# Taurus



## TXWheeledShooter (Mar 14, 2010)

So the guy at the gun store was trying to talk me into buying a Taurus. I told him I have had sever friends who bought one and then a few months later it jammed constantly. He then told me that supposedly they've improved them. Has anyone bought a Taurus recently and if so how's it working out for you?

Thanks


----------



## Jim522 (Jan 31, 2010)

I just got rid of my Taurus. A 24/7 .45. And honestly will never buy another. Not only because the gun was a complete piece of crap, but because of their ridiculous customer service. What a joke. I bet of the 500 rds I put through that gun 300 were either a ftf or fte. So I call Taurus up and talked to a kid that sounded like he was still in high-school. He had no idea what I was talking about. I seriously doubt he has ever handled a gun, let alone actually fire one. All I got was a "huh...I guess you can send it to us. Maybe we can fix it or something". I hung up on him.Called back a few days later and spoke to a really nice girl who also sounded like she was in high-school. Although she to had no idea what I was talking about she did seem to want help. She put me on hold for an hour to ask somebody for help. Got back on the phone and told me they sent out a ton of bad "clips" with that gun. She promised to send me a new "clip" right away. A few months later still no mag so I call again. It's on back order. A few more months go by. Finally get a new mag and gun shoots even worse. Got rid of the gun and refuse to ever own another Taurus again. Even if their newer guns are build better I refuse to give a company with terrible customer service any of my hard earned money.


----------



## Brevard13 (Nov 28, 2010)

I bought a taurus snubnose .38sp. I don't like taurus but for the price I wasn't going to turn it down. So far I really really like it. I probably wouldn't buy another. But so far this one has been great. The 9mm I had was a piece of doodie though.


----------



## recoilguy (Apr 30, 2009)

What other guns are at the store? It is hard to believe someone at a gun store is trying to talk you into a Taruas. Unless they get a bump to sell them or they haven't got any other brands. 

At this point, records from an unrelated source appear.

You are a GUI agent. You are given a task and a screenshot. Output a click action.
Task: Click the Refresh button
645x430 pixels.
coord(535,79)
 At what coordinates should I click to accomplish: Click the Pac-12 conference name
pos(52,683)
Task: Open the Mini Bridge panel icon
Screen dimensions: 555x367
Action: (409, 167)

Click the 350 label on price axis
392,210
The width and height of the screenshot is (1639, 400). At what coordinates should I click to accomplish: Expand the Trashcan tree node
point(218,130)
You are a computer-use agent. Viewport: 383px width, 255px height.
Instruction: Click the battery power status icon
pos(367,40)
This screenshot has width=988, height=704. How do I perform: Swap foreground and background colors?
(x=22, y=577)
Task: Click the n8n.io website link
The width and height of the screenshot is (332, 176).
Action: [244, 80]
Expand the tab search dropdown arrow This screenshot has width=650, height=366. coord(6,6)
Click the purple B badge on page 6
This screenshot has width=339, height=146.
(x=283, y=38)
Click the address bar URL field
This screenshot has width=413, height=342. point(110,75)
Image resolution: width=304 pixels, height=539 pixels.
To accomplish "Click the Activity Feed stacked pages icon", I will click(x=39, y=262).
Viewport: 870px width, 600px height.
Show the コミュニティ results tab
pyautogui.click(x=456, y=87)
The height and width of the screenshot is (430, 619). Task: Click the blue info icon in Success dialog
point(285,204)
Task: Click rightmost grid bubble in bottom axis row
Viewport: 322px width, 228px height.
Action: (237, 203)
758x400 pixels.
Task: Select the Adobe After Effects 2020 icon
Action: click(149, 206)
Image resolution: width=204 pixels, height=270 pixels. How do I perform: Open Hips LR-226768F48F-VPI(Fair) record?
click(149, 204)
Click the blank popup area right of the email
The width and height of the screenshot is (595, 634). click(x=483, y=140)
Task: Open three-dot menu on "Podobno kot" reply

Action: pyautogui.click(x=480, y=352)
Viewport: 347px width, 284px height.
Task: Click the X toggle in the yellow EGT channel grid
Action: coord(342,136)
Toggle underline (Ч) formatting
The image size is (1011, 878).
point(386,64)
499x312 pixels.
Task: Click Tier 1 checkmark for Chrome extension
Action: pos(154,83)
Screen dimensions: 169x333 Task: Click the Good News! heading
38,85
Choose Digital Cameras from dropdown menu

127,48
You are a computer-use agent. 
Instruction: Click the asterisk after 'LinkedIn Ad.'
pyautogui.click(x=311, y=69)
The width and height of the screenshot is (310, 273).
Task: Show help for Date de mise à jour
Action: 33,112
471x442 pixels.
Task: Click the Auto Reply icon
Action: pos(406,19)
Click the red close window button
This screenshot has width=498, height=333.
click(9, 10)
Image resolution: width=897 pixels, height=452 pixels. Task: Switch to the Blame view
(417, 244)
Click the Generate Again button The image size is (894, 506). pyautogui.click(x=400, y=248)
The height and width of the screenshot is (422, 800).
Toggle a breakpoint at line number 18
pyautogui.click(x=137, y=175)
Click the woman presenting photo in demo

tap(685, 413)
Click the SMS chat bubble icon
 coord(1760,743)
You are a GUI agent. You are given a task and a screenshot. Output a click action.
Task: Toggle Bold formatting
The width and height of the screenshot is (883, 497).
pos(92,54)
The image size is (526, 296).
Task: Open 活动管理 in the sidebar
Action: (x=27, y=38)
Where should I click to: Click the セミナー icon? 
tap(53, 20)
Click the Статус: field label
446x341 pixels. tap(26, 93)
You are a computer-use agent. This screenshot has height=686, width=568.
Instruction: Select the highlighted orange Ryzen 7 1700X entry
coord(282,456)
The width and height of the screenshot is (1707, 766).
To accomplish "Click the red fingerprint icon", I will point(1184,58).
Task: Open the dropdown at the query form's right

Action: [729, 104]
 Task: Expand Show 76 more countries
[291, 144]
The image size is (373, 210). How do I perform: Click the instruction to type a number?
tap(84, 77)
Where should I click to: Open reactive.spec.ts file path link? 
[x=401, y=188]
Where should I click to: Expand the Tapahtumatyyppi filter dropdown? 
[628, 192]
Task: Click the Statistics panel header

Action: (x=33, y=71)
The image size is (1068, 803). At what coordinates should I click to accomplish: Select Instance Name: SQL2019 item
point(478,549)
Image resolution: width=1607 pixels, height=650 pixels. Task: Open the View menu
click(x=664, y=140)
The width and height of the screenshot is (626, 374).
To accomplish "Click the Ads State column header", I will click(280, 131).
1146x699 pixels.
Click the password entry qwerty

I have never heard a good Customer Srervice story about Taraus ....ever. I have heard of some good guns from them but never of one going back and having it handled satisfactorily

RCG


----------



## EliWolfe (Nov 20, 2010)

I've always wondered why "Excellent Customer Service" is used as a selling point. For me, I don't intend that I require any additional "service" when I buy a quality firearm. To become "excellent" at something implies lots of practice and a full time staff!!! JHVHO, 
Eli :mrgreen:


----------



## recoilguy (Apr 30, 2009)

The point isn't that someone has good customer service and that sells the gun.....the point is they make poor quality guns and then to top it off they have poor customer service......insult to injury.

RCG


----------



## bayhawk2 (Sep 25, 2010)

O.K...Not to defend Taurus,but I have a couple of revolvers and a 9M.M. Millinium Pro pt-111.
No jams in the pt-111.The revolvers are fine with factory ammo.I have a .45 Colt and a .44 Mag.
I think if you stay away from el cheapo foriegn made ammo,they will stay solid.I am
also a realist.Taurus is "not" the quality gun as the big names.Of course if you want the 
big names you have to pay the big bucks.2-3 hundred more dollars and you probably will 
be happier with what you can get.
P.S.-I myself am upgrading.I have sold a few of my pistols and getting into the Ruger
family of firearms.I have the Ruger Blackhawk .45 Colt.The Ruger LCP that I carry
religiously.Taurus can't match those.I won't get rid of my Taurus weaponry.I think
with proper care they'll be around long after I'm gone.Hope this little review helps in your decision.


----------



## dondavis3 (Aug 2, 2009)

I don't care for Taurus guns.

IMHO there are much higher quality guns, with better reputations than Taurus.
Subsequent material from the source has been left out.